## Your task
Only one stretch of the data below is wanted: the lines from the one with "迷宮巡視員 (67, 2278)" through the one with "Europski dan muzikoterapije (35, 511)", repeated exactly.

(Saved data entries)
----

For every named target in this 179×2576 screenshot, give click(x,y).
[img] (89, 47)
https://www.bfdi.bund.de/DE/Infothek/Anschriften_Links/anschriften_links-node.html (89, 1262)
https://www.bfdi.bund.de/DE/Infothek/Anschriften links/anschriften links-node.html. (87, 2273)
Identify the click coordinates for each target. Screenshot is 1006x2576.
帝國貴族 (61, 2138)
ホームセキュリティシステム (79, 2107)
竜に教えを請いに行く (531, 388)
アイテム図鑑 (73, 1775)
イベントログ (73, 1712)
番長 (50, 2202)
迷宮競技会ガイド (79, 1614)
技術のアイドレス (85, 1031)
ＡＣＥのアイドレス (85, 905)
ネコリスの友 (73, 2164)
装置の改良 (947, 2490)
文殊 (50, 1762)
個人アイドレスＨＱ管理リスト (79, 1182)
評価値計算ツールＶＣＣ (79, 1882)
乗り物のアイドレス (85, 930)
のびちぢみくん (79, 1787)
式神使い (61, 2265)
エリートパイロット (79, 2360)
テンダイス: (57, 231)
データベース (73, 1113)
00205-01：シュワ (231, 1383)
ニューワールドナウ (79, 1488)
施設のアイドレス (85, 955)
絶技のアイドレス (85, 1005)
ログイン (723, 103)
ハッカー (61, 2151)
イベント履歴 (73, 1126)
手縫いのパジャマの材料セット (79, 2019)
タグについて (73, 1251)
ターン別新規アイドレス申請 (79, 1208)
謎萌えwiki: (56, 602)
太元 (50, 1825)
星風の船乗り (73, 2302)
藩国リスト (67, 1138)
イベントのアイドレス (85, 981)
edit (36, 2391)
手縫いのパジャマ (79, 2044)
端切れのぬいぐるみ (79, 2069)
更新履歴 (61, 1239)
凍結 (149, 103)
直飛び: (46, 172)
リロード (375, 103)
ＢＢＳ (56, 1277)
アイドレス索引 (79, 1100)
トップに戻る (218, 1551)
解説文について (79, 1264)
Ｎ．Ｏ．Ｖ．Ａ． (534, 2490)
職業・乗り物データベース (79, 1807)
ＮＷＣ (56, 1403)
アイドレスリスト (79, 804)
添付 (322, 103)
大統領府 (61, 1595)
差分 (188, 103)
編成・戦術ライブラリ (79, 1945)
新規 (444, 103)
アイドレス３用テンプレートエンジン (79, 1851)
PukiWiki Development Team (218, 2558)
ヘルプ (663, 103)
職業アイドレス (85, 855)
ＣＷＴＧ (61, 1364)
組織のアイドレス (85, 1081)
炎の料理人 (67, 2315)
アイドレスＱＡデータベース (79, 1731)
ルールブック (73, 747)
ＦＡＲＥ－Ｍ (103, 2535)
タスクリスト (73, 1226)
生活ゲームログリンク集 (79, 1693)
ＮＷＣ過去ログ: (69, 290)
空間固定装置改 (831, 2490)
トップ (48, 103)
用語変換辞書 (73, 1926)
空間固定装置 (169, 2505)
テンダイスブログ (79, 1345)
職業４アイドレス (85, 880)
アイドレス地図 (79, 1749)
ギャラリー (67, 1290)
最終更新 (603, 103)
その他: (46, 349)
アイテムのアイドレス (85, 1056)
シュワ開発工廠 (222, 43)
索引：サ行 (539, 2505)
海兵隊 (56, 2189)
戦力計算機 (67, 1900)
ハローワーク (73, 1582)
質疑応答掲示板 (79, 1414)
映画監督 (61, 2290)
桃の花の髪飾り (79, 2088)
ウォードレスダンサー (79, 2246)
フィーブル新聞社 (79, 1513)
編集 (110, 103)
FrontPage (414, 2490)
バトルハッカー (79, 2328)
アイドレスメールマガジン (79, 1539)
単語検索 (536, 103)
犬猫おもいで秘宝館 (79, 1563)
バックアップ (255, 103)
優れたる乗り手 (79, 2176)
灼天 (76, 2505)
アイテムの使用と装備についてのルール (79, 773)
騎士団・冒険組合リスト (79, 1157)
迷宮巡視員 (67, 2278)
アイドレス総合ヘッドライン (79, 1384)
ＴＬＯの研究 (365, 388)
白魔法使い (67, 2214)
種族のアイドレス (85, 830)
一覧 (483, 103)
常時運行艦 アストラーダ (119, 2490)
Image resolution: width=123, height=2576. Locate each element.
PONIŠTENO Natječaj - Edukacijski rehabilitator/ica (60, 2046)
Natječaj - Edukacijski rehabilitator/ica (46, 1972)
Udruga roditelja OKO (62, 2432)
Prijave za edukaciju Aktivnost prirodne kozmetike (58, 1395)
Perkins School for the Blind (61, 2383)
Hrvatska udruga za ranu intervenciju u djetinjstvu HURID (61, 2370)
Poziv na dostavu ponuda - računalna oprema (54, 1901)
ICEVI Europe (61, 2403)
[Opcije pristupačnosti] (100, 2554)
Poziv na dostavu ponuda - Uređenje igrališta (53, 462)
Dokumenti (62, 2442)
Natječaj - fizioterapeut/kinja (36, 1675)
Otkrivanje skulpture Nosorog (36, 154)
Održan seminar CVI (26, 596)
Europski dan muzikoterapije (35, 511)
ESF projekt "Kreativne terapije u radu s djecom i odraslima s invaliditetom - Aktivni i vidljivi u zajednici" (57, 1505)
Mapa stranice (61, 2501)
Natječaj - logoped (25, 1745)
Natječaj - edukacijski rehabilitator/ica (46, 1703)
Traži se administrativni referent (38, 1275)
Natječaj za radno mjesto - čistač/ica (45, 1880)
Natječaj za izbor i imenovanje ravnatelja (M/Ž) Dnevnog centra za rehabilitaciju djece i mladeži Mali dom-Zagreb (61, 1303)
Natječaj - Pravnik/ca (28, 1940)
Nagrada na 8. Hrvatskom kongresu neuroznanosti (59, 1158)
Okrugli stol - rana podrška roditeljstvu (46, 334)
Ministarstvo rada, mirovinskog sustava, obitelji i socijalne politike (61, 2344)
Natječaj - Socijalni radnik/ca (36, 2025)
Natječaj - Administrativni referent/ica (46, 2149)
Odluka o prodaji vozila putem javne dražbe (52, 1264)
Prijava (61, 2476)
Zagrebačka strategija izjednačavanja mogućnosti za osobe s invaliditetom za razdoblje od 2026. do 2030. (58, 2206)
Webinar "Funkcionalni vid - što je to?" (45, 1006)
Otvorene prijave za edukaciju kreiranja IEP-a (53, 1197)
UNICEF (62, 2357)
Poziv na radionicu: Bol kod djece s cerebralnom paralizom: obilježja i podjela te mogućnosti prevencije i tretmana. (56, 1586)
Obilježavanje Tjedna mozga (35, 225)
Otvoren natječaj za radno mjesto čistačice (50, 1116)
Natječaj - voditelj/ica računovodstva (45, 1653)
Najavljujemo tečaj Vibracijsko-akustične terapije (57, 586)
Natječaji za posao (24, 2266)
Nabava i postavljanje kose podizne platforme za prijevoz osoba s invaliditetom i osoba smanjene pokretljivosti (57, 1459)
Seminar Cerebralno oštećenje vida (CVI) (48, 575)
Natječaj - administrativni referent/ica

----

## The answer
迷宮巡視員 (67, 2278)
アイドレス総合ヘッドライン (79, 1384)
ＴＬＯの研究 (365, 388)
白魔法使い (67, 2214)
種族のアイドレス (85, 830)
一覧 (483, 103)
常時運行艦 アストラーダ (119, 2490)
Image resolution: width=123, height=2576. Locate each element.
PONIŠTENO Natječaj - Edukacijski rehabilitator/ica (60, 2046)
Natječaj - Edukacijski rehabilitator/ica (46, 1972)
Udruga roditelja OKO (62, 2432)
Prijave za edukaciju Aktivnost prirodne kozmetike (58, 1395)
Perkins School for the Blind (61, 2383)
Hrvatska udruga za ranu intervenciju u djetinjstvu HURID (61, 2370)
Poziv na dostavu ponuda - računalna oprema (54, 1901)
ICEVI Europe (61, 2403)
[Opcije pristupačnosti] (100, 2554)
Poziv na dostavu ponuda - Uređenje igrališta (53, 462)
Dokumenti (62, 2442)
Natječaj - fizioterapeut/kinja (36, 1675)
Otkrivanje skulpture Nosorog (36, 154)
Održan seminar CVI (26, 596)
Europski dan muzikoterapije (35, 511)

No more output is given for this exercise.